In the case with Allocosa brasiliensis, males cull older females who are less fertile than their young counterparts.

==Sacrificial mothers==
- Offspring of the species Stegodyphus lineatus exhibit matriphagy, eating their mother.
- A female of Segestria florentina will sometimes die while guarding her eggs, and the hatched spiders will later eat her.

==Non-sexual cannibalism==
Juvenile redback spiders live in groups immediately after hatching, and are known to cannibalize siblings during this period. Cannibalism is a heritable trait in these spiders, with some families more prone to it than others.

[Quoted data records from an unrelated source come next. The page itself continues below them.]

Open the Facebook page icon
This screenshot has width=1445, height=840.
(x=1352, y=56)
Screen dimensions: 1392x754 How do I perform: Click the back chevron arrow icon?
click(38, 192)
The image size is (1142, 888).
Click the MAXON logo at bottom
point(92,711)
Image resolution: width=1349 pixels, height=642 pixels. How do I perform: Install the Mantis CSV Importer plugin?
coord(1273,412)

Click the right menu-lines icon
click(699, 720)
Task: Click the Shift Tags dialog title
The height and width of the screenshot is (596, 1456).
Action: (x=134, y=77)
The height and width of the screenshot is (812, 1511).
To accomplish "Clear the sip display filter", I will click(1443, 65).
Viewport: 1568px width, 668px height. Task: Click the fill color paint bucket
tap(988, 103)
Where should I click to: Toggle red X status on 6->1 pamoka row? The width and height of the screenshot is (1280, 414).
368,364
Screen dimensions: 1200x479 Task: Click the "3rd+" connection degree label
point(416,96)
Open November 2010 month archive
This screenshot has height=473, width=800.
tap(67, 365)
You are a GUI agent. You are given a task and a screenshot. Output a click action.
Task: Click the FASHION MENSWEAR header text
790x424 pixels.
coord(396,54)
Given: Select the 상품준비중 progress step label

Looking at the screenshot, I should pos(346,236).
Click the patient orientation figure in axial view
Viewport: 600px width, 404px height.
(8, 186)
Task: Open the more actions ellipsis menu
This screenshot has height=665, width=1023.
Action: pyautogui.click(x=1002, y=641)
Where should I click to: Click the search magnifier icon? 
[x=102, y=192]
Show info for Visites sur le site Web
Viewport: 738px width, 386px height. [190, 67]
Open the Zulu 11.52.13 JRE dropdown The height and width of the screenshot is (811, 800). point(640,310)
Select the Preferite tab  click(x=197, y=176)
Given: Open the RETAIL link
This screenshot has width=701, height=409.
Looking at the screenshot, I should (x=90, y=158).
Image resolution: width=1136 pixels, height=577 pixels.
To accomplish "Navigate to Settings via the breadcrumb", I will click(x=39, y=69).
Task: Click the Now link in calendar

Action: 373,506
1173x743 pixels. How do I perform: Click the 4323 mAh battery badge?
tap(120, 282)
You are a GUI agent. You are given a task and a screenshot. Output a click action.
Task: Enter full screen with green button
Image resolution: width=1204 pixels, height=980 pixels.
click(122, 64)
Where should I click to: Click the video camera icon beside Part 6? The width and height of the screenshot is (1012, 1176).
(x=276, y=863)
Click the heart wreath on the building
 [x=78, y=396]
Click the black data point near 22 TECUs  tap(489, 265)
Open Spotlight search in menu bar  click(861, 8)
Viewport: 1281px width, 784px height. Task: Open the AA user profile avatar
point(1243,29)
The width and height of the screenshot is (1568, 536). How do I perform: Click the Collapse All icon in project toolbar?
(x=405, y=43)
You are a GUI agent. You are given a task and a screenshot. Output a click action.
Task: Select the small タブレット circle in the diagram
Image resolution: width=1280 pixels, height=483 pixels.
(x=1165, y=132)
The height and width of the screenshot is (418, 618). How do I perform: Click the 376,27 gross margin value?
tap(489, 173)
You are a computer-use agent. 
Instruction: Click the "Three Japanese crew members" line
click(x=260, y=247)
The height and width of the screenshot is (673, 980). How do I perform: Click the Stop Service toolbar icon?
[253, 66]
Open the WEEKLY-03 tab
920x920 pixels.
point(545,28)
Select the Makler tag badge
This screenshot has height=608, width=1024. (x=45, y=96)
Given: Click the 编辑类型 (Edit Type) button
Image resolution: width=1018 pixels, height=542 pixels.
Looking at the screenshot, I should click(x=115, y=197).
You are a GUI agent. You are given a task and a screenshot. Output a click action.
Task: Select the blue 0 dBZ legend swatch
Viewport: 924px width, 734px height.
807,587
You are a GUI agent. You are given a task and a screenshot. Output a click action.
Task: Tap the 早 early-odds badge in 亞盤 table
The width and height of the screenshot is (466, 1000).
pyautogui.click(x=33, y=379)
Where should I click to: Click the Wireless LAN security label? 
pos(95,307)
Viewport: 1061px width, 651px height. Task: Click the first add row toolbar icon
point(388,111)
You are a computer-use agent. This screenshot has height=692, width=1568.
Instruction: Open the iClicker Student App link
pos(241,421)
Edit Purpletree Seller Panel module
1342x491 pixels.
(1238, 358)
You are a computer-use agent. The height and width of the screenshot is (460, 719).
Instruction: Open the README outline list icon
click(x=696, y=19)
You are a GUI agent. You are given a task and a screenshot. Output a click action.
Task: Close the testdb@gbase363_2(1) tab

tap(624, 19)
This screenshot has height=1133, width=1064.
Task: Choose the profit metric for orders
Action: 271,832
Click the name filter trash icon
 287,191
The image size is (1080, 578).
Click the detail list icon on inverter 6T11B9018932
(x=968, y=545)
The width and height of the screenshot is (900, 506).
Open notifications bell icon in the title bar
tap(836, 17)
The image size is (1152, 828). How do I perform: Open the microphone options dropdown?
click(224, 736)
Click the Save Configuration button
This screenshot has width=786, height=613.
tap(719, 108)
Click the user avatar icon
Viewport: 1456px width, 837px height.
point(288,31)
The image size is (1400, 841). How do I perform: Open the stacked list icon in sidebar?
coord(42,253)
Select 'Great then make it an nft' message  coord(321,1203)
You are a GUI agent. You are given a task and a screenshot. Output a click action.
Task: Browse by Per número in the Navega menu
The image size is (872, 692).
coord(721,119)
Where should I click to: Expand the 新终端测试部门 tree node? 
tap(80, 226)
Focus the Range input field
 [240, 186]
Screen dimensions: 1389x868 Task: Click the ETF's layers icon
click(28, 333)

Some spiders, such as Pholcus phalangioides, will prey on their own kind when food is scarce. Also, females of Phidippus johnsoni have been observed carrying dead males in their fangs. This behavior may be triggered by aggression, where females carry over hostility from their juvenile state and consume males just as they would prey. It has been surmised that non-reproductive cannibalism can occur due to a remnant of an aggression trait in juvenile females. Known as the "aggressive spillover hypothesis", this tendency to unselectively attack anything that moves is cultivated by a positive correlation between hostility, foraging capability, and fecundity. Aggression at a young age leads to an increase in prey consumption and as such, a larger adult size. This behavior "spills over" into adulthood, and shows up as a nonadaptive trait that manifests itself through adult females preying on males of their same species.